Questa interdipendenza ha creato un vero e proprio “effetto domino”: il crollo che lo scorso 2015 ha interessato le Borse Asiatiche ha conseguentemente provocato gravi ripercussioni su tutte le economie africane legate alla potenza cinese.
Il Paese rimasto maggiormente coinvolto in quest’ “effetto domino” è indubbiamente il Sudafrica, la cui economia è ritenuta oggi la più forte di tutto il Continente Nero. Quando
Pechino è stata avvolta dalla sua bolla produttiva e finanziaria, l’economia sudafricana ha visto il proprio PIL crollare drasticamente. In questi anni la Cina ha rallentato la propria produzione industriale e ridotto la domanda; di riflesso, i titoli delle grandi compagnie minerarie ne hanno risentito fortemente ed i prezzi delle materie prime sono precipitati.

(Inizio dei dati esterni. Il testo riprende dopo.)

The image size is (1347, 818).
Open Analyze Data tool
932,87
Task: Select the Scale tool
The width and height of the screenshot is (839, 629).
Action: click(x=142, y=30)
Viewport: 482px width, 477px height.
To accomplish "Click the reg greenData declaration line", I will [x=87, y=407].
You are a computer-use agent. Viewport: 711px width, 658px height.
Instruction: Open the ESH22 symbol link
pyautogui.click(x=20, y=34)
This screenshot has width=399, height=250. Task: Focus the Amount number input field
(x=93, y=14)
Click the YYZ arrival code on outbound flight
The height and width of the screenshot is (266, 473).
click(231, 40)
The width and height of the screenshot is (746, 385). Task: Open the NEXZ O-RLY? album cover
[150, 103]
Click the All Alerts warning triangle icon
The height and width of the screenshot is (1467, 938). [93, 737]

In un contesto in cui il mercato aurifero versa già in condizioni critiche per via delle riserve che vanno lentamente esaurendosi, l’attività estrattiva ha subito così una battuta d’arresto notevole e molte multinazionali hanno venduto quote di altre consociate, localizzate in varie zone del mondo, al fine di concentrare le risorse in territori ancora ricchi di riserve.
La crisi dell’economia cinese ha avuto ripercussioni sui consumi interni del Paese e la
svalutazione della moneta sudafricana (rand) ha prodotto effetti negativi sul potere d’acquisto dei salari (Mastrogiacomo, 2015).

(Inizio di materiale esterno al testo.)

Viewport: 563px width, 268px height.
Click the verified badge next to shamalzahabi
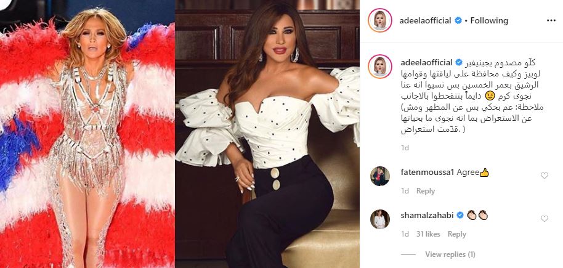460,216
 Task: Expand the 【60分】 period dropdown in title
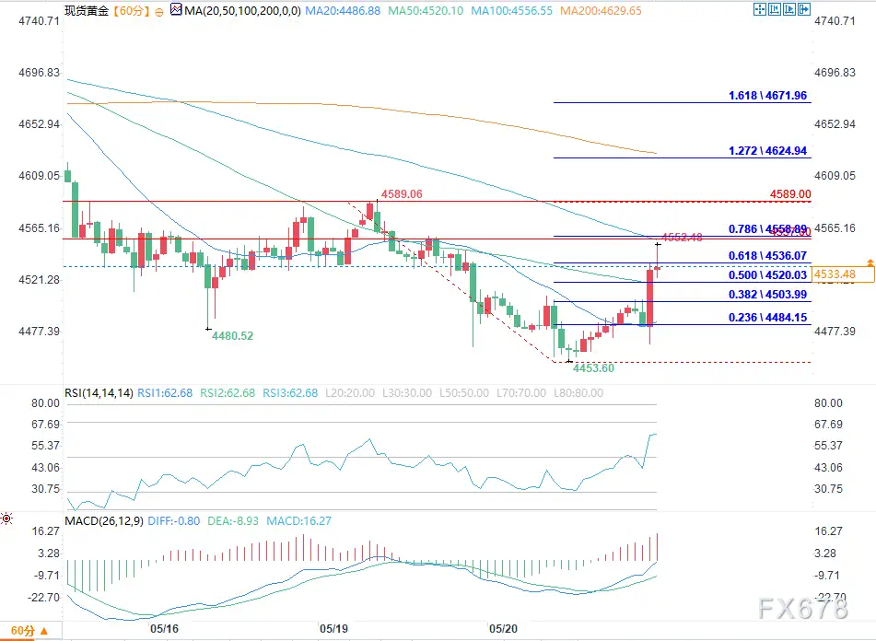tap(132, 11)
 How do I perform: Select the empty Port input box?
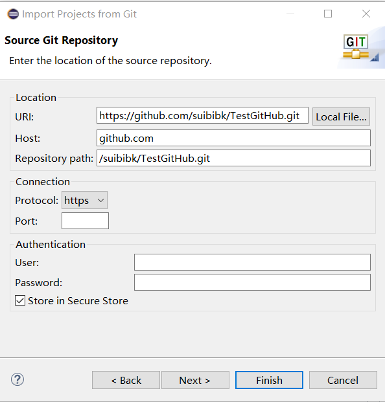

Se Pechino possiede un'influenza tale da consentirle, indirettamente, di imporre la propria autorità e volontà su un paese «occidentalizzato», democratico e liberale come il Sudafrica, risulta difficile immaginare di cosa la potenza asiatica sia capace in altri Paesi africani ove l'assetto istituzionale è molto più fragile e l'identità politica risulta ancora indefinita (Gardelli 2009, p.177).
Nel quadro generale delle relazioni economiche che legano Cina ed Africa, è evidente dunque come il mercato e l’industria dell’oro muovano oggi sul filo di un equilibrio precario.
Ciononostante, Pechino non rinuncia ad imporre la propria egemonia su quel che resta del minerale prezioso in Africa.